Israël et l’Espagne ne sont pas en guerre. Néanmoins, Albares, par sa déclaration, a déclaré que les Israéliens – les Juifs – étaient hors de portée de « relations normales » en raison d’une guerre défensive et existentielle menée par Israël, en partie aussi pour protéger l’Espagne.

À l’inverse, lorsqu’Al-Qaïda – parrainée par le Qatar – a lancé l’attentat terroriste le plus meurtrier sur le sol européen en Espagne en 2004, tuant 193 personnes et en blessant 2 000 autres, les musulmans n’ont pas été traités de la même manière : cela aurait été discriminatoire.

De plus, depuis lors, l’Espagne a accueilli des millions d’immigrants musulmans, dont un million de Marocains, même si l’un des terroristes d’Al-Qaïda à l’origine de l’attentat contre l’Espagne était marocain.

Qu’en est-il du Qatar, qui soutient Al-Qaïda ? L’Espagne et le Qatar entretiennent d’excellentes relations et ont conclu un partenariat stratégique en 2022 pour approfondir leurs liens économiques et politiques. Le pays qui a probablement contribué au financement de la plus grande attaque terroriste sur le sol espagnol est respecté et récompensé par l’Espagne, tandis qu’Israël, qui combat ce même terrorisme, est dénigré et ses citoyens traqués.

L’Espagne a déjà interdit tout commerce d’équipement militaire avec Israël, interdit l’utilisation des ports et de l’espace aérien espagnols pour transporter du carburant ou des armes à l’armée israélienne, et introduit neuf mesures supplémentaires contre Israël , tout en dépensant plusieurs millions d’euros supplémentaires pour l’UNRWA terroriste.

En mai 2024, la vice-première ministre espagnole Yolanda Díaz Pérez a promis que « la Palestine serait libre du fleuve à la mer ».

La tension génocidaire qui règne au sein du gouvernement espagnol depuis 1492, année de l’expulsion des Juifs et des « Maures » (musulmans), n’est donc pas nouvelle. Apparemment, les ministres espagnols sont trop occupés à menacer l’État juif d’anéantissement pour prendre le temps de s’intéresser aux populations de leur propre pays auxquelles ils refusent le statut d’État.

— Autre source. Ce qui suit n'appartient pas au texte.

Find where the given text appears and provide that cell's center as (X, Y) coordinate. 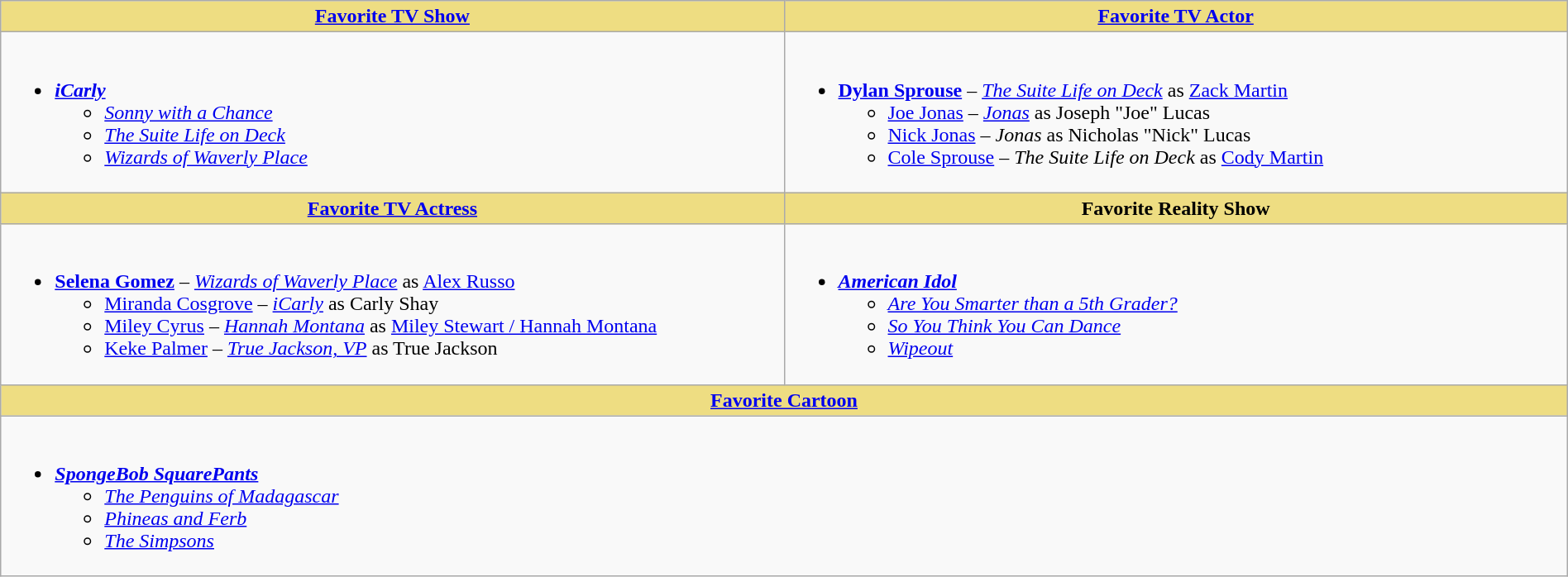
Favorite TV Actor (1176, 17)
SpongeBob SquarePantsThe Penguins of MadagascarPhineas and FerbThe Simpsons (784, 496)
Favorite Reality Show (1176, 208)
Favorite TV Actress (392, 208)
Favorite TV Show (392, 17)
iCarlySonny with a ChanceThe Suite Life on DeckWizards of Waverly Place (392, 112)
Favorite Cartoon (784, 400)
American IdolAre You Smarter than a 5th Grader?So You Think You Can DanceWipeout (1176, 304)
Detect which cell encompasses the target text, then output its (x, y) center coordinate. 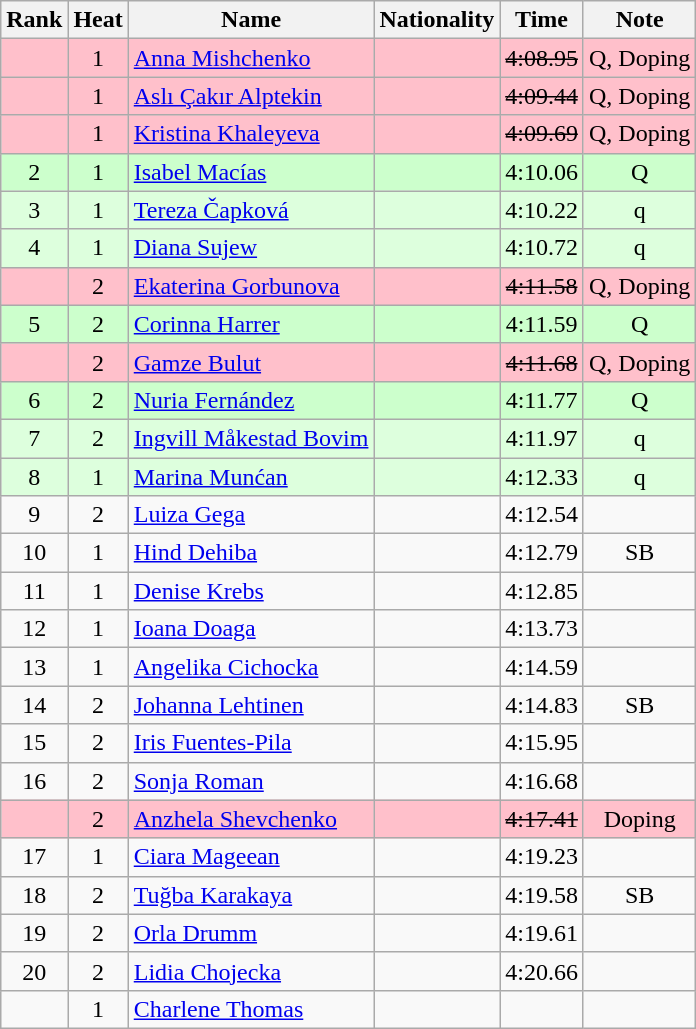
11 (34, 591)
Ekaterina Gorbunova (251, 286)
4:11.58 (542, 286)
Nationality (437, 20)
4:14.59 (542, 667)
4:10.06 (542, 172)
Heat (98, 20)
7 (34, 438)
4:12.54 (542, 515)
Lidia Chojecka (251, 971)
4:19.61 (542, 933)
12 (34, 629)
Ciara Mageean (251, 857)
4:08.95 (542, 58)
Luiza Gega (251, 515)
6 (34, 400)
Charlene Thomas (251, 1009)
Anna Mishchenko (251, 58)
Rank (34, 20)
4:12.85 (542, 591)
Ioana Doaga (251, 629)
4:11.68 (542, 362)
4:20.66 (542, 971)
Angelika Cichocka (251, 667)
4:19.23 (542, 857)
17 (34, 857)
Gamze Bulut (251, 362)
4:11.97 (542, 438)
Time (542, 20)
9 (34, 515)
16 (34, 781)
Marina Munćan (251, 477)
8 (34, 477)
Iris Fuentes-Pila (251, 743)
4:10.72 (542, 248)
20 (34, 971)
Doping (639, 819)
Name (251, 20)
Nuria Fernández (251, 400)
Note (639, 20)
15 (34, 743)
4:11.59 (542, 324)
4:17.41 (542, 819)
4:11.77 (542, 400)
Hind Dehiba (251, 553)
Ingvill Måkestad Bovim (251, 438)
Sonja Roman (251, 781)
4 (34, 248)
4:12.33 (542, 477)
3 (34, 210)
Corinna Harrer (251, 324)
Aslı Çakır Alptekin (251, 96)
4:12.79 (542, 553)
Diana Sujew (251, 248)
18 (34, 895)
5 (34, 324)
Isabel Macías (251, 172)
Kristina Khaleyeva (251, 134)
Tuğba Karakaya (251, 895)
4:09.44 (542, 96)
14 (34, 705)
Anzhela Shevchenko (251, 819)
13 (34, 667)
Johanna Lehtinen (251, 705)
4:10.22 (542, 210)
19 (34, 933)
Tereza Čapková (251, 210)
4:19.58 (542, 895)
4:15.95 (542, 743)
10 (34, 553)
4:14.83 (542, 705)
4:09.69 (542, 134)
Orla Drumm (251, 933)
Denise Krebs (251, 591)
4:13.73 (542, 629)
4:16.68 (542, 781)
Return the [x, y] coordinate for the center point of the cell that contains the specified text.  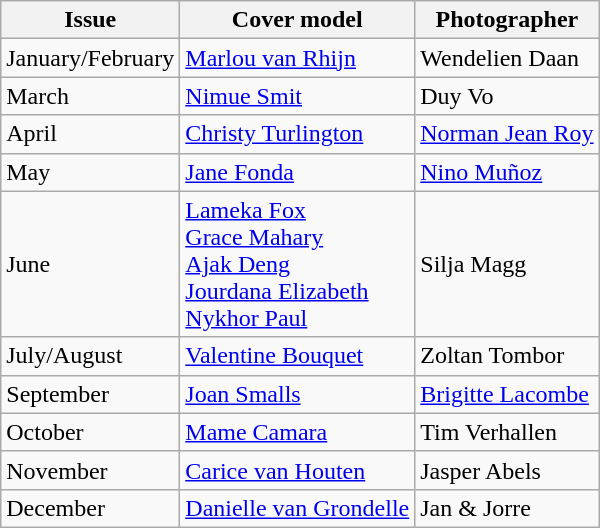
Wendelien Daan [507, 58]
July/August [90, 356]
June [90, 264]
September [90, 394]
Photographer [507, 20]
Jane Fonda [298, 172]
April [90, 134]
Jasper Abels [507, 470]
December [90, 508]
March [90, 96]
Lameka FoxGrace MaharyAjak DengJourdana ElizabethNykhor Paul [298, 264]
Cover model [298, 20]
Norman Jean Roy [507, 134]
Valentine Bouquet [298, 356]
October [90, 432]
Nino Muñoz [507, 172]
Brigitte Lacombe [507, 394]
Christy Turlington [298, 134]
Duy Vo [507, 96]
Carice van Houten [298, 470]
May [90, 172]
Zoltan Tombor [507, 356]
Nimue Smit [298, 96]
Issue [90, 20]
Marlou van Rhijn [298, 58]
Silja Magg [507, 264]
November [90, 470]
Danielle van Grondelle [298, 508]
Joan Smalls [298, 394]
Jan & Jorre [507, 508]
Tim Verhallen [507, 432]
January/February [90, 58]
Mame Camara [298, 432]
Scan for the cell matching the given text and deliver its [X, Y] coordinate at center. 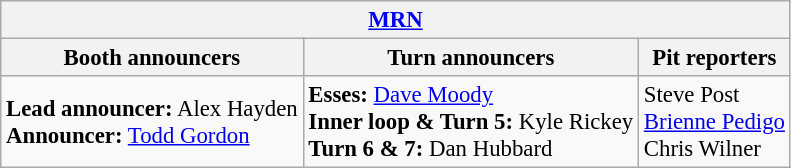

La Catalogne, par exemple, qui est une région avec sa propre culture nationale et sa propre langue, a longtemps lutté pour son indépendance, mais en 2017, lorsqu’elle a tenté d’organiser un référendum pour l’indépendance, la police nationale espagnole a battu les électeurs catalans et jeté les politiciens catalans en prison.

Au bout du compte, outre sa haine des Juifs, Sánchez fait ce que tous les dirigeants corrompus ont toujours fait : accuser les Juifs pour détourner l’attention de ses propres problèmes. Sánchez se retrouve au cœur de plusieurs scandales de corruption et peine à se maintenir au pouvoir, alors que l’ on exige sa démission et sa responsabilisation.

Pendant ce temps, les Juifs d’Espagne paient le prix de la haine antijuive du gouvernement espagnol, comme récemment lors de la Vuelta. Des Juifs espagnols, venus assister à la Vuelta avec des drapeaux espagnols et israéliens, ont été harcelés par « des centaines de personnes arborant des drapeaux palestiniens et manifestant une violence et une coercition extrêmes », alors qu’ils se trouvaient à l’endroit où la police leur avait ordonné de se tenir pour éviter toute confrontation. La foule les a même poursuivis, alors qu’ils s’étaient déplacés ailleurs « pour ne provoquer personne ». Pendant ce temps, la police est restée inactive.

Ángel Más, président de l’Action et Communication pour le Moyen-Orient (ACOM), a déclaré :

Ce fut une journée très triste, où le terrorisme de rue a été banalisé comme moyen d’atteindre des objectifs politiques par la coercition, l’intimidation, la violation de la loi et des droits fondamentaux…

Ces personnes ne sont pas venues pour protester contre un tour cycliste, ni pour soutenir une équipe, ni pour exprimer pacifiquement une opinion lors d’un événement public. Elles sont venues pour nous lyncher. Leur problème n’est pas la participation d’une équipe israélienne à La Vuelta ; leur problème, c’est que nous respirions, c’est que nous existions.

Il est peut-être temps pour Sánchez et ceux qui ont voté pour lui de reconsidérer leur position.